Operational Issues Can Affect Separator Efficiency
Many API separators being used today were designed and installed 20 to 40 years ago, or more. At that time,
many refineries processed much lighter crude oils than they do today. Obviously, the separator was designed
accordingly. As crude slates have become heavier, the oil contained in the wastewater entering API separators
have also become heavier and closer to the specific gravity of water. Therefore, it takes longer for the oil to
separate by gravity from the wastewater and the efficiency of the separator may have decreased, sometimes
significantly.

To offset this, some refineries today have taken major steps to reduce water usage at their facilities, which has
reduced wastewater flow rate, thereby allowing more time in API separators for heavier oil particles to separate.

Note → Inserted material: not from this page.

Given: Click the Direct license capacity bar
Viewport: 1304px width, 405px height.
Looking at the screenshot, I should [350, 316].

However, designs of units installed many years ago should be reviewed to ensure adequate protection of
downstream treatment equipment.
Oil Emulsions
One of the biggest problems facing existing API separators in petroleum refineries is the presence of oil emulsions
in the wastewater. API separators are gravity separation devices, typically designed to remove free oil particles
larger than 150 micron in size. Anything that increases the amount, or percentage, of sub-150 micron oil particles
(which includes formation of oil emulsions) can significantly impact the efficiency of API separators. Two common
operational issues can impact the size of oil particles, or cause oil emulsions desalter brine water and spent
caustic.
Desalter Brine Water
Many refinery desalters were originally designed to process lighter crude oils. As these lighter crude oil slates
become scarce, more refineries are processing heavier crude oils. This has resulted, in many cases, in poorer
separation of water from oil in the desalter and formation of oil emulsions. In many petroleum refineries, the
desalter brine water now contains significant amounts of oil and oil emulsions, which can quickly overwhelm API
separators (and other oil/water separation equipment) in wastewater treatment plants.

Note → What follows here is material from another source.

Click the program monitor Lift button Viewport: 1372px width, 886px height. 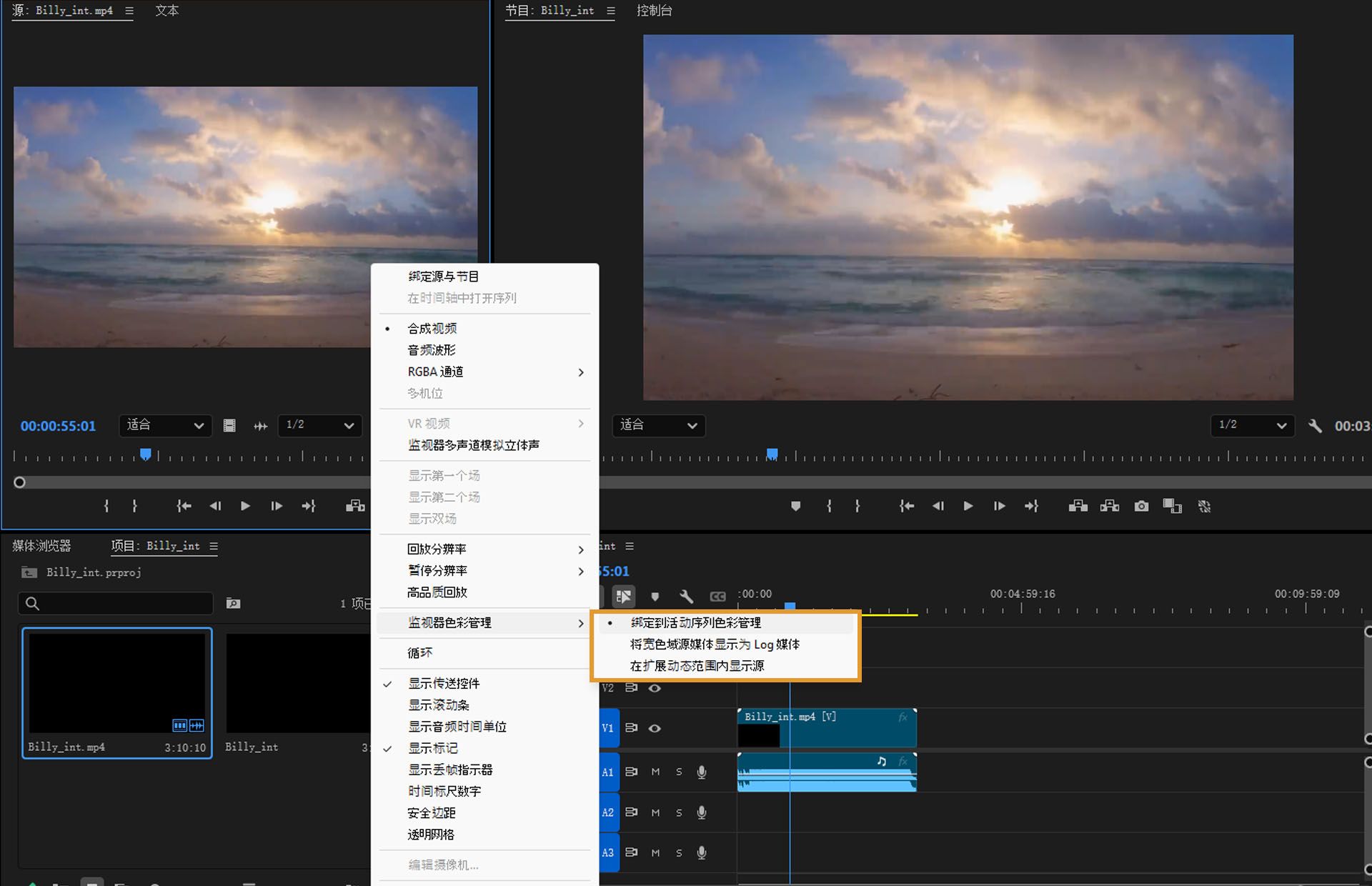click(1078, 507)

In these cases, it may be worthwhile to provide a dedicated oil/water separation step for just the desalter brine
water to break any oil emulsions and remove the majority of free oil before the brine water is sent to sewer. This

can prevent overloading the wastewater treatment plant API separators with oil and consequently affecting
downstream treatment processes.
Spent Caustic
Spent caustic, while not an issue for everyone, has presented problems in the past, particularly when it is sent to
sewer systems in front of oil/water separators. Spent caustic can raise the pH of the wastewater, causing
emulsification of oil in the wastewater especially when there is turbulence present, such as by pumping. In order to
avoid these situations, spent caustic should be added to the wastewater downstream of oil/water separation
equipment or should be disposed of by some other method such as separate on-site treatment or off-site disposal.

Summary
The separator is one of the most important wastewater treatment steps in refineries and petrochemical plants.
Proper design and selection of support equipment are crucial to proper operation, and special plant circumstances
can affect operation as well.
We hope this article provides a good starting point for improving existing API separator operation, as well as
making sure that new API separators will meet performance expectations.